息の詰まったような声でうちに問い返す清音さんに、一旦は収まったはずのうちの炎がまたメラメラと燃え上がる。

「諦める諦めるって……どうして先輩はそうなんすか」

「だって…………だって、こんな、こんなっ……」

「『きたないあたしに』ですか?」

「そう、だから分かってるなら」

「和知清音っ!!」

両肩を掴んで壁に押しつける。

「うちのことを見ろっ!!」

覆い被さるように、うちのことしか視界に入らないように、和知清音の前に立ち塞がる。

「…………自分だけが汚い人間だと思わないでくださいよっ、うちだって……せんぱいに見せられない位汚いとこ、あるんすから」

下を向く先輩の視線にムッとして顎を持ち上げる。

「そっちじゃないっす…………うちの顔、見てください」

泣き腫らしたような目を、うちの眼差しで固定する。

「うちは先輩と初めて逢った時、めっちゃ綺麗な人だって思ってたんす。一緒に居るうちに一層すごい人だなって思って……うちみたいに、すぐあわあわしちゃって誰かのこと傷つけたり、曖昧な返事で好きを誤魔化したりしなくて、うちもそうなりたいって思いました」

うちは、自慢じゃないけど顔はかっこいい方だと思う。すらっとしてて少しだけど腹筋もあるし、正直、こんなかっこいい人と付き合えたらなぁって思う時もあった。自分でもそうなんだから、ましてや他の娘たちにしてみればうちは王子様みたいなもので。

「だからせんぱいは、うちの憧れなんです」

この夏に入る前にも何人も、それも学年もクラスもバラバラな愛がうちへと向けられてきた。

でもうちは、それに返すことが出来なかった。

「でもうちの憧れが、だんだん憧れじゃない何かに変わって。……せんぱいのこと、独り占めしたいって思うようになったんです」

元々うちは、「かっこいい」よりも「かわいい」が好きだ。休みの日はカプチーノをもふもふして遊ぶし、遠出する時はリボンのついたスカートだって履きたい。ベッドにはこっそり持って帰ってきたぬいぐるみも置いてあるし。
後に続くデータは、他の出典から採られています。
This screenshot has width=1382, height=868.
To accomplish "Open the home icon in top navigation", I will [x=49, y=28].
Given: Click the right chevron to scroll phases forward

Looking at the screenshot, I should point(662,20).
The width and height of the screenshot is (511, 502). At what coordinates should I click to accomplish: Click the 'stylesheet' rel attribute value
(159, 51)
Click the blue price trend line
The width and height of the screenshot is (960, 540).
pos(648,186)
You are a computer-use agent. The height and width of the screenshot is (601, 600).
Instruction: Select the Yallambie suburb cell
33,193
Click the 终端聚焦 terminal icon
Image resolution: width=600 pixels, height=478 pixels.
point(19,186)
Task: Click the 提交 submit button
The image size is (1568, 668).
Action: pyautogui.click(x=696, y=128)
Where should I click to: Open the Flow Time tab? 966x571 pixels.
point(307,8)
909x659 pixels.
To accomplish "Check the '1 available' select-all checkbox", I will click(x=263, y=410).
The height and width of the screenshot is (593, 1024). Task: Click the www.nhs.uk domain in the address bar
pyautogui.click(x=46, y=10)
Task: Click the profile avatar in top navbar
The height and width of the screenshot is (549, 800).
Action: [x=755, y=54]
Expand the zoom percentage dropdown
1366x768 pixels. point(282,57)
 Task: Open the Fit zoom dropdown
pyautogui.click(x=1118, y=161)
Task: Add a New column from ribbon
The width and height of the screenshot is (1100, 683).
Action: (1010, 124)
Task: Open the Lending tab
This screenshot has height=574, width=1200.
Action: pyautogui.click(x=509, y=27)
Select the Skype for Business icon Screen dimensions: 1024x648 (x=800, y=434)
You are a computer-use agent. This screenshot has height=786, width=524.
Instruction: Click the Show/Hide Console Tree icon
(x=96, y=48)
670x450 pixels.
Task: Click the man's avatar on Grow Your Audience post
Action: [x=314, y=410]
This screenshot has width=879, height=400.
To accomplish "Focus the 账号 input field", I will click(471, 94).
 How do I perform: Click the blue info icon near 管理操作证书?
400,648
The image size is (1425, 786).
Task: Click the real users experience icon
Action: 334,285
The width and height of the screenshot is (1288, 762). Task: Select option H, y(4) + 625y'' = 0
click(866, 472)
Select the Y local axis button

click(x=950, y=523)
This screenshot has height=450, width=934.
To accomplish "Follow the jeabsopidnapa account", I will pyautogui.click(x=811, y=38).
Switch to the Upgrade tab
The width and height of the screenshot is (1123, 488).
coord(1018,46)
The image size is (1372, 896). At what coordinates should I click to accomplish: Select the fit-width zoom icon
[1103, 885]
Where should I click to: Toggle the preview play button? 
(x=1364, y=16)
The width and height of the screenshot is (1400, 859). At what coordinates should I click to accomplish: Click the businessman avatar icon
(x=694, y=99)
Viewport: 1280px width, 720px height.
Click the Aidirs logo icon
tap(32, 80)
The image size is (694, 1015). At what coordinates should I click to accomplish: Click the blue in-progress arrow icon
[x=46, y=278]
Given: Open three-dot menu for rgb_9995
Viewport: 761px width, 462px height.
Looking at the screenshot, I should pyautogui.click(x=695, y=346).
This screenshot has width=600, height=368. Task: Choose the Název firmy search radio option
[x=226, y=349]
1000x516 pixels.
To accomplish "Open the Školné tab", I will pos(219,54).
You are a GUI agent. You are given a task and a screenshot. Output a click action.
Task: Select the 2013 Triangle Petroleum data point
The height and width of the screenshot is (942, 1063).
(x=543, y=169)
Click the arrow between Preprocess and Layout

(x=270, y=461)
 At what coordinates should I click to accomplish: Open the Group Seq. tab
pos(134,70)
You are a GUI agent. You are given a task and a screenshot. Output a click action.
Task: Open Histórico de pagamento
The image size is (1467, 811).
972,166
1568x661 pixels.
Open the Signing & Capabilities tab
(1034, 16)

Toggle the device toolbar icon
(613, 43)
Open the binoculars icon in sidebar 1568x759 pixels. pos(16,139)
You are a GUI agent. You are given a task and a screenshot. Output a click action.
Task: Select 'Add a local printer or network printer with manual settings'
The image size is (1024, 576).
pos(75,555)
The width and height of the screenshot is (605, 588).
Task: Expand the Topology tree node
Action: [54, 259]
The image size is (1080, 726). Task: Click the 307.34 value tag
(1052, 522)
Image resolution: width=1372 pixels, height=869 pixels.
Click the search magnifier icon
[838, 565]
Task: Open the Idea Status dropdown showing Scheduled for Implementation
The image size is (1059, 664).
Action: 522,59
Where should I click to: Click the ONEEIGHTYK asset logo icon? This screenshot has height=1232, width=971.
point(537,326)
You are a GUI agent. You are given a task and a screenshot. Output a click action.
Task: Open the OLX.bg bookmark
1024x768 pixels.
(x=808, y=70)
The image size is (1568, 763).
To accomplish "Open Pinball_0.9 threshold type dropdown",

全部、みんなが好きな「かっこいい」根岸小鞠には似合わないものばかり。

……正直、せんぱいと一緒にいる時もうちは「かっこいい」根岸小鞠で居ようとした。だけどせんぱいは…………「かっこよくない」根岸小鞠を引っ張り出すのが得意で、しかもそっちをかわいいって言ってくれて。

……こんなのもう、意識しない方がムリじゃん……。

「せんぱいと一緒にいたい、せんぱいと一緒に好きになりたい、みんなが知らないせんぱいのことをもっと知りたい……うちと先輩とで、ちゅ、ちゅーとか、してみたい……」

勢いのままに変なことまで言っちゃったけど、嘘偽りないホンネ。せんぱいにぶつけられるもの全部、伝えちゃう。

「…………ね、うちだってこんな汚い気持ちを秘めてるんすから……だからそんなこと言わないで……」

「……でも、あたし……」

「…………わからずやっ」

さっきよりも早く、一瞬で詰め寄るとせんぱいに腕を絡めて抱きつく少し手前まで行く。

「…………いつかせんぱいが自分のコトを綺麗だって思えるようになるまで、うちは別れませんからね? でもそれまで……それまでは、せめてうちにも、キズを分けてください。せんぱいの痛みを、うちにもください……」

水面から肩とか二の腕を出して、そっと差し出す。……出来れば見えるとこに、うちが清音さんのものだって分かるようなとこに……

恐る恐る近づいてくるせんぱいの顔、肩口を通り過ぎて……首筋に熱い痛みが走る。

「…………この前、うなじを見られたお返し、してなかったから……」

「そ、そうですか…………」

遠ざかる先輩の顔は俯いていて見えなかったけど、僅かに口元が上がっているように見えて。